Starting at the line with "Given: Go to 数据查询 text label" and going on through the line with "You are a computer-use agent. The width", reproduce each line in the records below exactly and nothing more.
━━ Entries supplied ━━
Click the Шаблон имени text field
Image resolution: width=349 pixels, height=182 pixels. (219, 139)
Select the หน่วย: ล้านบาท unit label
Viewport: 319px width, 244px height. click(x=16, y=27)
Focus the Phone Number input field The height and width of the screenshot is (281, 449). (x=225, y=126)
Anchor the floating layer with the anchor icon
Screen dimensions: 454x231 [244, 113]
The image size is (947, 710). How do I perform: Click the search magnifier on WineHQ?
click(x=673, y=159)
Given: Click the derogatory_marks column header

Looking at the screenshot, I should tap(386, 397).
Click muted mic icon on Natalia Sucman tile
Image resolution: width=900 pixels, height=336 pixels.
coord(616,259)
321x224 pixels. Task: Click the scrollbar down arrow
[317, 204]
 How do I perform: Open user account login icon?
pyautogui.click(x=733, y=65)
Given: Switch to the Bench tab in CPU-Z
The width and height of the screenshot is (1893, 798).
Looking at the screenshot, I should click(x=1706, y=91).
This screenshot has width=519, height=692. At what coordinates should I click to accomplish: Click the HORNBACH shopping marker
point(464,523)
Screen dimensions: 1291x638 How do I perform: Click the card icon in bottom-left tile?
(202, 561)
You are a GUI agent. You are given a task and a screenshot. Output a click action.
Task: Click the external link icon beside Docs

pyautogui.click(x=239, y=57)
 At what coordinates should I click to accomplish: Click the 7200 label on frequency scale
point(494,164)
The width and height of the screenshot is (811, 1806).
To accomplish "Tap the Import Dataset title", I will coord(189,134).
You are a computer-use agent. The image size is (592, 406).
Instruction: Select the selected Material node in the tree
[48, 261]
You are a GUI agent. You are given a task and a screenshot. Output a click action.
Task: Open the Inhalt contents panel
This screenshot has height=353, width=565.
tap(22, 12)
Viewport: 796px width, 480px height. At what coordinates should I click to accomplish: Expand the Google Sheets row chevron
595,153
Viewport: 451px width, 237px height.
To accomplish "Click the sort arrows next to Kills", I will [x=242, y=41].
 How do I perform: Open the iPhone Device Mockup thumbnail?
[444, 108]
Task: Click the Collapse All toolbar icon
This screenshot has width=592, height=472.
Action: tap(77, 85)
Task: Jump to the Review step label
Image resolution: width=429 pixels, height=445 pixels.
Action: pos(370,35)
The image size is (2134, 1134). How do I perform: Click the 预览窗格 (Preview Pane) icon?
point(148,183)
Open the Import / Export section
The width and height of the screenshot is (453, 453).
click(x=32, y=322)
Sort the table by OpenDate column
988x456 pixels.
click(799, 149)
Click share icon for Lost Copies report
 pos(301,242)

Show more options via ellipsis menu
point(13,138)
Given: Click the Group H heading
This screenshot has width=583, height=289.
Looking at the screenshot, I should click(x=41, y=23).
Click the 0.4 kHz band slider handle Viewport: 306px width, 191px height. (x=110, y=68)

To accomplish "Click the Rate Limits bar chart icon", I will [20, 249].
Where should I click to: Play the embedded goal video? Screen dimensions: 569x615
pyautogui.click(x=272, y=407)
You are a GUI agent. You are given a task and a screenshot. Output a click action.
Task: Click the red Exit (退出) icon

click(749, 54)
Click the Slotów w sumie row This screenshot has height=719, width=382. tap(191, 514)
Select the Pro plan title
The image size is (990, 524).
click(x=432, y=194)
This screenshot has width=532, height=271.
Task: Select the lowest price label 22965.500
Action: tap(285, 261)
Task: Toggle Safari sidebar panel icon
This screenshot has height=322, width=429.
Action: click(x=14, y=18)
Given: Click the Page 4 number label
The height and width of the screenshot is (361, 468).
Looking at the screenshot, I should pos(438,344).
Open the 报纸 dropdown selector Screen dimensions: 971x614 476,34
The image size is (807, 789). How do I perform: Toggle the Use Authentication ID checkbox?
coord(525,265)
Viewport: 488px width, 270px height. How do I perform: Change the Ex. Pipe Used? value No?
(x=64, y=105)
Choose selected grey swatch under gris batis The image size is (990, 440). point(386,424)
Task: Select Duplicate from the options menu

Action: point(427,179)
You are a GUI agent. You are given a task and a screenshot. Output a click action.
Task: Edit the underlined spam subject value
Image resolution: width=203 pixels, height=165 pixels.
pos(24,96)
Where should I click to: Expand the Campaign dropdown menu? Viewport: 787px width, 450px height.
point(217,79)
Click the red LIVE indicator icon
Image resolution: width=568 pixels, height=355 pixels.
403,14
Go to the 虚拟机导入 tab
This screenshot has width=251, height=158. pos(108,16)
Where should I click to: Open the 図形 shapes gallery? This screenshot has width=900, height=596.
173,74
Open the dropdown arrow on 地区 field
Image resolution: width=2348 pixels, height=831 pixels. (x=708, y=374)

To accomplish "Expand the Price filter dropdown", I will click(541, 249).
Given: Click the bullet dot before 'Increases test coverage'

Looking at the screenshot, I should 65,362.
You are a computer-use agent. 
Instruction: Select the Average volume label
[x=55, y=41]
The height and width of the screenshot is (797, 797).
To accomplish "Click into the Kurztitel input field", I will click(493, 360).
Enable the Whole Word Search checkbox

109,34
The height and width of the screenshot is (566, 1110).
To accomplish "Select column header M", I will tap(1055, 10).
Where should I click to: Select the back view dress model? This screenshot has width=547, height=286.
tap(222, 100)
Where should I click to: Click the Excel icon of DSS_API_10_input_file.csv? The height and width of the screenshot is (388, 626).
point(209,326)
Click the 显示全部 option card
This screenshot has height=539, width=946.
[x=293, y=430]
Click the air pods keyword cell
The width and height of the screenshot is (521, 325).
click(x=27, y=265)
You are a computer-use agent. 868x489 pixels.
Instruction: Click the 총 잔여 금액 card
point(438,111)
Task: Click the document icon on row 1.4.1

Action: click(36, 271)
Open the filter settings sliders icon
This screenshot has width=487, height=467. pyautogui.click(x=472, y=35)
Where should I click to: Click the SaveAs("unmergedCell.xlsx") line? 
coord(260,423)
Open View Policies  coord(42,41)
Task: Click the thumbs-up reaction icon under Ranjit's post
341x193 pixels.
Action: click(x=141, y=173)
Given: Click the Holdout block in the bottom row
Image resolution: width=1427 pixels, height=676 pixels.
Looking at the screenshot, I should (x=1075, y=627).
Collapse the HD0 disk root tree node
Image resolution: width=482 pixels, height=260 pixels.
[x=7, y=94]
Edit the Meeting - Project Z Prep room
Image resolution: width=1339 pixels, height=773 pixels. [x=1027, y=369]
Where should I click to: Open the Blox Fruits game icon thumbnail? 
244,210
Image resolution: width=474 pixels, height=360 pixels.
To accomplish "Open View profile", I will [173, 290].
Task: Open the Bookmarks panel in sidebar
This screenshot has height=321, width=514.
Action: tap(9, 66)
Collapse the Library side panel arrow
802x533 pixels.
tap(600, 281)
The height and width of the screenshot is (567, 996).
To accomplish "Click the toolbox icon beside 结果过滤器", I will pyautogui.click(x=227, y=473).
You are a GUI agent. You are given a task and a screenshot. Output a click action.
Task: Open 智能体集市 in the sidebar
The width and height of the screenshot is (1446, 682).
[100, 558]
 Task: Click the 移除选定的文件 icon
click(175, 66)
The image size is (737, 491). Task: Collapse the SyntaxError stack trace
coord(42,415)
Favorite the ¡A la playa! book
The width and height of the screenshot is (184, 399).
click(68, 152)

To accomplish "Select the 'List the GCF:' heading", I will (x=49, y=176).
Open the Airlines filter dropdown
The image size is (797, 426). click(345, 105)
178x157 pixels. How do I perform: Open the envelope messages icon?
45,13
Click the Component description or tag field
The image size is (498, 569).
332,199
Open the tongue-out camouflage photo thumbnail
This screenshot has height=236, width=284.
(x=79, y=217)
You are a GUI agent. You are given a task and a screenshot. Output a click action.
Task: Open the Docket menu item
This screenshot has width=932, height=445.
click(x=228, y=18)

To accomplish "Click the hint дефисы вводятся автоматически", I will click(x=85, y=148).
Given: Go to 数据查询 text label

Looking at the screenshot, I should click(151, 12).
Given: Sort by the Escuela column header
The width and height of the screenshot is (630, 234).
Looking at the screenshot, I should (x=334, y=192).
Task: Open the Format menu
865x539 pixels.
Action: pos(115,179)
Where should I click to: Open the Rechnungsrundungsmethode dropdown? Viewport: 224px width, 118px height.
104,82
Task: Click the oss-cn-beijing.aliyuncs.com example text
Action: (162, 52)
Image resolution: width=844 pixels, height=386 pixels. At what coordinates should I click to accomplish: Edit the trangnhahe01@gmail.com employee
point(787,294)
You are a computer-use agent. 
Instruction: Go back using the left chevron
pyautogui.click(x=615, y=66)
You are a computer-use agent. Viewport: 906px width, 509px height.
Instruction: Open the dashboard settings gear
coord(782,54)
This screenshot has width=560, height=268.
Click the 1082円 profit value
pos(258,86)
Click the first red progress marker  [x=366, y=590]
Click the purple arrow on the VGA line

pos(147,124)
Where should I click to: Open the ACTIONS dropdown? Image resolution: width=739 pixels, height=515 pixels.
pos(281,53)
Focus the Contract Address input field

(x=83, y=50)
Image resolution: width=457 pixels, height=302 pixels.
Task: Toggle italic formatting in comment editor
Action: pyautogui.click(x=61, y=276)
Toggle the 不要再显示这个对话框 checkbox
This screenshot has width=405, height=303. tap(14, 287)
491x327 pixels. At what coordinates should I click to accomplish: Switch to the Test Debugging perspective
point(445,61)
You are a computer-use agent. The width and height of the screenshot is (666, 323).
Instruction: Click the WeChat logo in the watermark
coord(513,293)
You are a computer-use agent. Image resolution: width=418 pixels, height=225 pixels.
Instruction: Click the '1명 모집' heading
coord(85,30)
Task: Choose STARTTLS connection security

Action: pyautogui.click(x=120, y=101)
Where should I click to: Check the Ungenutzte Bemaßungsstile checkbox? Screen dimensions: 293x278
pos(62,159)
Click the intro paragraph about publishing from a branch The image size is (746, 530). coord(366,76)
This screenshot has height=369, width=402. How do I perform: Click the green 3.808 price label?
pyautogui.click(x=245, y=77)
━━━
* [Task answer]:
Given: Go to 数据查询 text label

Looking at the screenshot, I should click(151, 12).
Given: Sort by the Escuela column header
The width and height of the screenshot is (630, 234).
Looking at the screenshot, I should (x=334, y=192).
Task: Open the Format menu
865x539 pixels.
Action: pos(115,179)
Where should I click to: Open the Rechnungsrundungsmethode dropdown? Viewport: 224px width, 118px height.
104,82
Task: Click the oss-cn-beijing.aliyuncs.com example text
Action: (162, 52)
Image resolution: width=844 pixels, height=386 pixels. At what coordinates should I click to accomplish: Edit the trangnhahe01@gmail.com employee
point(787,294)
You are a computer-use agent. 
Instruction: Go back using the left chevron
pyautogui.click(x=615, y=66)
You are a computer-use agent. Viewport: 906px width, 509px height.
Instruction: Open the dashboard settings gear
coord(782,54)
This screenshot has width=560, height=268.
Click the 1082円 profit value
pos(258,86)
Click the first red progress marker  [x=366, y=590]
Click the purple arrow on the VGA line

pos(147,124)
Where should I click to: Open the ACTIONS dropdown? Image resolution: width=739 pixels, height=515 pixels.
pos(281,53)
Focus the Contract Address input field

(x=83, y=50)
Image resolution: width=457 pixels, height=302 pixels.
Task: Toggle italic formatting in comment editor
Action: pyautogui.click(x=61, y=276)
Toggle the 不要再显示这个对话框 checkbox
This screenshot has width=405, height=303. tap(14, 287)
491x327 pixels. At what coordinates should I click to accomplish: Switch to the Test Debugging perspective
point(445,61)
You are a computer-use agent. The width and height of the screenshot is (666, 323).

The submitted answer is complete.